En effet, notre démocratie est une démocratie représentative. Ses représentants, quel que soit le parti qui les forme, reproduisent un modèle, un type de représentant politique profondément marqué par le libéralisme. C’est pourquoi, aujourd’hui, il n’est même plus étonnant de constater que les représentants sont souvent issus de la même classe sociale ou moulés dans les mêmes écoles organisatrices des élites politiques. C’est l’inverse qui étonne, le cas de Berégovoy est éloquent à cet égard. On est parfois surpris de trouver, dans les rangs de cette communauté, un « vilain petit canard » qui n’a pas barboté dans les mêmes eaux ; celui-ci doit apprendre les règles du système et le langage commun de la communauté au risque de se perdre. Comment ne pas penser qu’une femme est et sera soumise à ces mêmes règles formelles et formatrices ? La démocratie représentative, telle qu’elle fonctionne aujourd’hui n’exclut pas seulement les femmes de sa représentation mais aussi la masse « des autres » et a fortiori des immigrés. Là est toute la différence entre une égalité réelle et une égalité formelle fondée sur la hiérarchie sociale et le bon ordre des familles. Il y a des individus contraints à librement se soumettre pendant que d’autres se préparent à les représenter. Au cœur de cette hiérarchie est en question la différence des catégories sociales classées selon des identités construites, fondatrices de l’altérité. L’autre est celui qui ne peut être citoyen actif, c’est-à-dire représentant, il/elle est alors classé, ailleurs, dans une passivité que l’on souhaite librement consentie. Toute la formation du citoyen libre est ici en cause. L’école, mais aussi le fonctionnement des partis politiques, sont à repenser. N’oublions jamais qu’une citoyenneté pleine et entière signifie l’exercice d’une part du souverain. Or, depuis sa fondation, la démocratie représentative a appris au citoyen non la liberté de gérer en toute souveraineté mais la façon de déléguer ses pouvoirs.
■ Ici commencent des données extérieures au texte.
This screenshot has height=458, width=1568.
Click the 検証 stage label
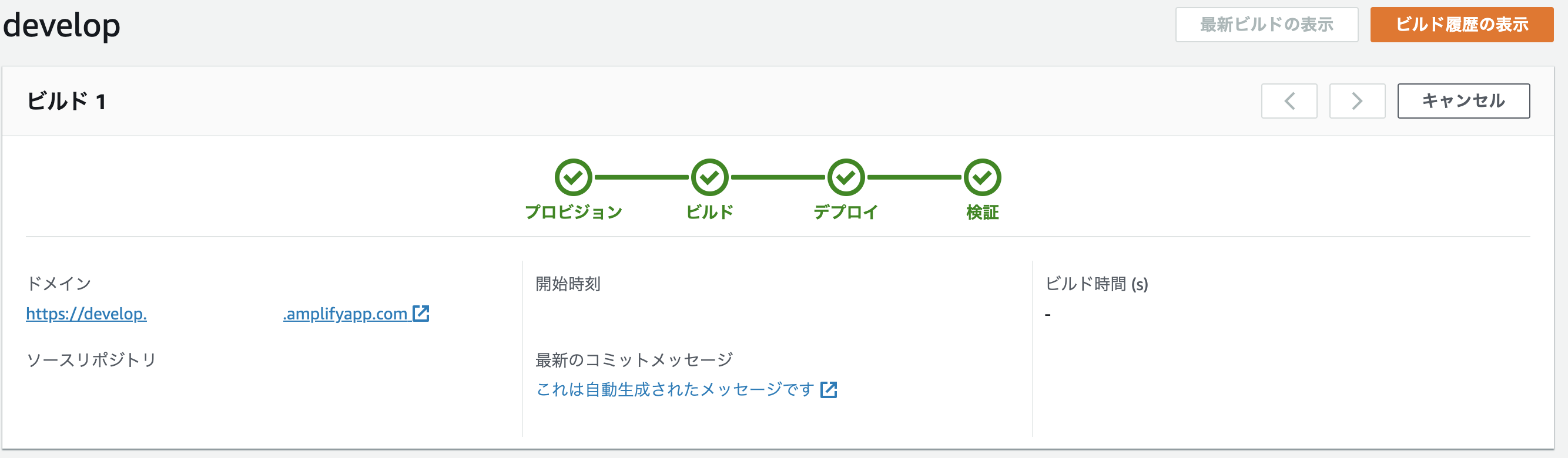981,214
La mise à l’écart de la masse des citoyens/citoyennes est la condition d’existence des démocraties modernes. Et soyons certaines, sans être pessimistes, que des femmes, même en grand nombre, en l’absence d’un mouvement féministe suffisamment mobilisateur, géreront, comme les hommes, cette singulière démocratie. Personnellement je ne fais pas plus confiance à une femme de droite qu’à un homme de droite. Tous deux ont été formés selon les mêmes lois, dans le cadre privilégié d’une hiérarchie sociale mise au service de leurs intérêts.
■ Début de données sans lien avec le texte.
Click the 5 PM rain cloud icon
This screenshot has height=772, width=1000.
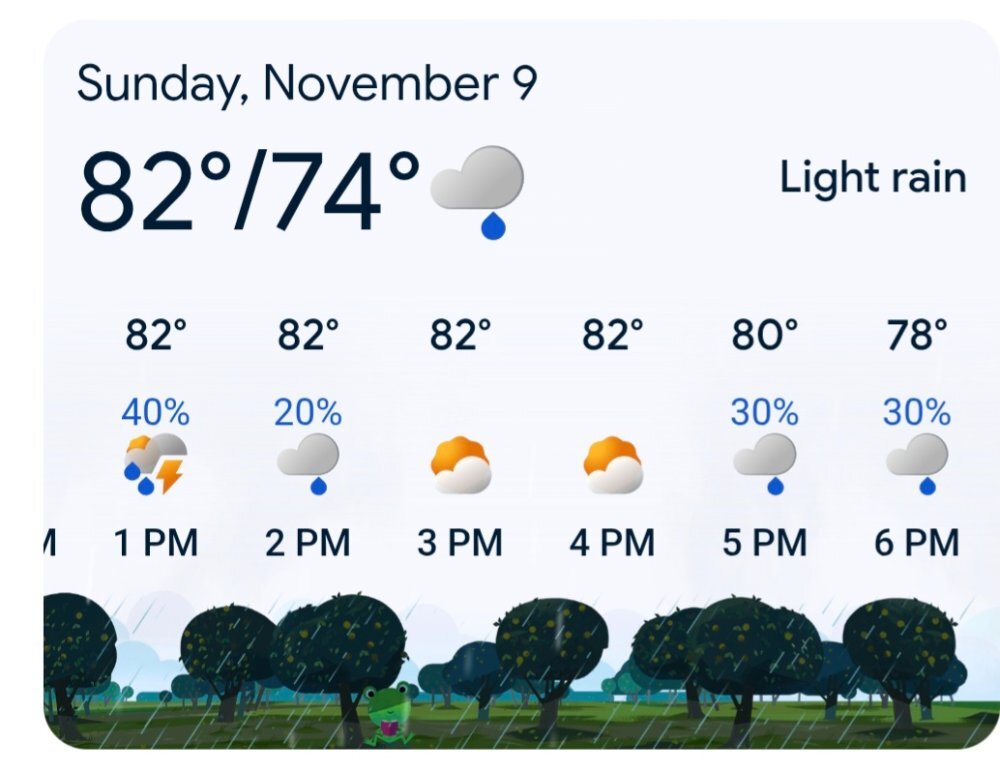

F. D. : Bien sûr. Cela nous ramène a ce que disais en réponse à la troisième question. La parité ne concerne pas la majorité des femmes. La majorité des femmes est confrontée à des problèmes beaucoup plus fondamentaux qui induisent leur exclusion, non pas volontaire, mais structurale. Et ce n’est pas parce que quelques ambitieuses réussissent à des titres hétéroclites que les femmes auront collectivement gagné quelque chose en termes de représentation.